══ DATA SUPPLIED ══

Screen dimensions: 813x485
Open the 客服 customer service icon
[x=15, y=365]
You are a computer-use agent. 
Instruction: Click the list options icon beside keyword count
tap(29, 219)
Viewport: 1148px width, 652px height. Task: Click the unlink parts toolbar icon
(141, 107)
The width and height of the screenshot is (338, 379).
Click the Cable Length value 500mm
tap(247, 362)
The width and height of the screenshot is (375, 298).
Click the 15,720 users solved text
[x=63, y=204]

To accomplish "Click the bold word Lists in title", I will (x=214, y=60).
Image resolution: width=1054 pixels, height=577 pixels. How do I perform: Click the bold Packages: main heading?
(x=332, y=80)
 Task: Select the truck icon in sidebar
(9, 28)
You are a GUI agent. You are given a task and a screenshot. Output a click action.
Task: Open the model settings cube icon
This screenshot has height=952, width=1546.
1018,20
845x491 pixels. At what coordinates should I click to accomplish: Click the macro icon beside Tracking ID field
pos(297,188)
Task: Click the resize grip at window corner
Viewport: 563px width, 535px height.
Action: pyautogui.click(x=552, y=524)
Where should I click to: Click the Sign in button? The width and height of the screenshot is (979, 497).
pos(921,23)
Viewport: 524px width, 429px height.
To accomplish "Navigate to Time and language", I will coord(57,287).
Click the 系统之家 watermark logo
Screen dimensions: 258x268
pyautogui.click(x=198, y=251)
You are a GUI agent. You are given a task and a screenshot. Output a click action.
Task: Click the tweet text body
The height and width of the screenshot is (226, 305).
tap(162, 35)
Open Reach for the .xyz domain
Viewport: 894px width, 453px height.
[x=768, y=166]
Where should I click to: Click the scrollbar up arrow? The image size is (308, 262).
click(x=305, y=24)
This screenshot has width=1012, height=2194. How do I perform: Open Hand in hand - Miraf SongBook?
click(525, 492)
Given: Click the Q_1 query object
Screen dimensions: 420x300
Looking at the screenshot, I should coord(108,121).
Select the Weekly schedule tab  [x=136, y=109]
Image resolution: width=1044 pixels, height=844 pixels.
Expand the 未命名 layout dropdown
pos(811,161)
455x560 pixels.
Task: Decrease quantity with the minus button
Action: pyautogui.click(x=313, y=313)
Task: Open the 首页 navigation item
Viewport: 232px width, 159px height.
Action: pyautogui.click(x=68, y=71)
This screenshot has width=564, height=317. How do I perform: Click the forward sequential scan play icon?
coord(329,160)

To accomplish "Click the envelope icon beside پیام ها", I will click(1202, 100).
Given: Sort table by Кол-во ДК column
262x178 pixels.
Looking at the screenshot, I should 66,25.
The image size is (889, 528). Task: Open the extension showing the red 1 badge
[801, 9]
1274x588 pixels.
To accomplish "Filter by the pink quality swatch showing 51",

═══

=== WORK ORDER ===
The task requires each record above to be restated exactly.

=== FINISHED EXERCISE ===
Screen dimensions: 813x485
Open the 客服 customer service icon
[x=15, y=365]
You are a computer-use agent. 
Instruction: Click the list options icon beside keyword count
tap(29, 219)
Viewport: 1148px width, 652px height. Task: Click the unlink parts toolbar icon
(141, 107)
The width and height of the screenshot is (338, 379).
Click the Cable Length value 500mm
tap(247, 362)
The width and height of the screenshot is (375, 298).
Click the 15,720 users solved text
[x=63, y=204]

To accomplish "Click the bold word Lists in title", I will (x=214, y=60).
Image resolution: width=1054 pixels, height=577 pixels. How do I perform: Click the bold Packages: main heading?
(x=332, y=80)
 Task: Select the truck icon in sidebar
(9, 28)
You are a GUI agent. You are given a task and a screenshot. Output a click action.
Task: Open the model settings cube icon
This screenshot has height=952, width=1546.
1018,20
845x491 pixels. At what coordinates should I click to accomplish: Click the macro icon beside Tracking ID field
pos(297,188)
Task: Click the resize grip at window corner
Viewport: 563px width, 535px height.
Action: pyautogui.click(x=552, y=524)
Where should I click to: Click the Sign in button? The width and height of the screenshot is (979, 497).
pos(921,23)
Viewport: 524px width, 429px height.
To accomplish "Navigate to Time and language", I will coord(57,287).
Click the 系统之家 watermark logo
Screen dimensions: 258x268
pyautogui.click(x=198, y=251)
You are a GUI agent. You are given a task and a screenshot. Output a click action.
Task: Click the tweet text body
The height and width of the screenshot is (226, 305).
tap(162, 35)
Open Reach for the .xyz domain
Viewport: 894px width, 453px height.
[x=768, y=166]
Where should I click to: Click the scrollbar up arrow? The image size is (308, 262).
click(x=305, y=24)
This screenshot has width=1012, height=2194. How do I perform: Open Hand in hand - Miraf SongBook?
click(525, 492)
Given: Click the Q_1 query object
Screen dimensions: 420x300
Looking at the screenshot, I should coord(108,121).
Select the Weekly schedule tab  [x=136, y=109]
Image resolution: width=1044 pixels, height=844 pixels.
Expand the 未命名 layout dropdown
pos(811,161)
455x560 pixels.
Task: Decrease quantity with the minus button
Action: pyautogui.click(x=313, y=313)
Task: Open the 首页 navigation item
Viewport: 232px width, 159px height.
Action: pyautogui.click(x=68, y=71)
This screenshot has width=564, height=317. How do I perform: Click the forward sequential scan play icon?
coord(329,160)

To accomplish "Click the envelope icon beside پیام ها", I will click(1202, 100).
Given: Sort table by Кол-во ДК column
262x178 pixels.
Looking at the screenshot, I should 66,25.
The image size is (889, 528). Task: Open the extension showing the red 1 badge
[801, 9]
1274x588 pixels.
To accomplish "Filter by the pink quality swatch showing 51",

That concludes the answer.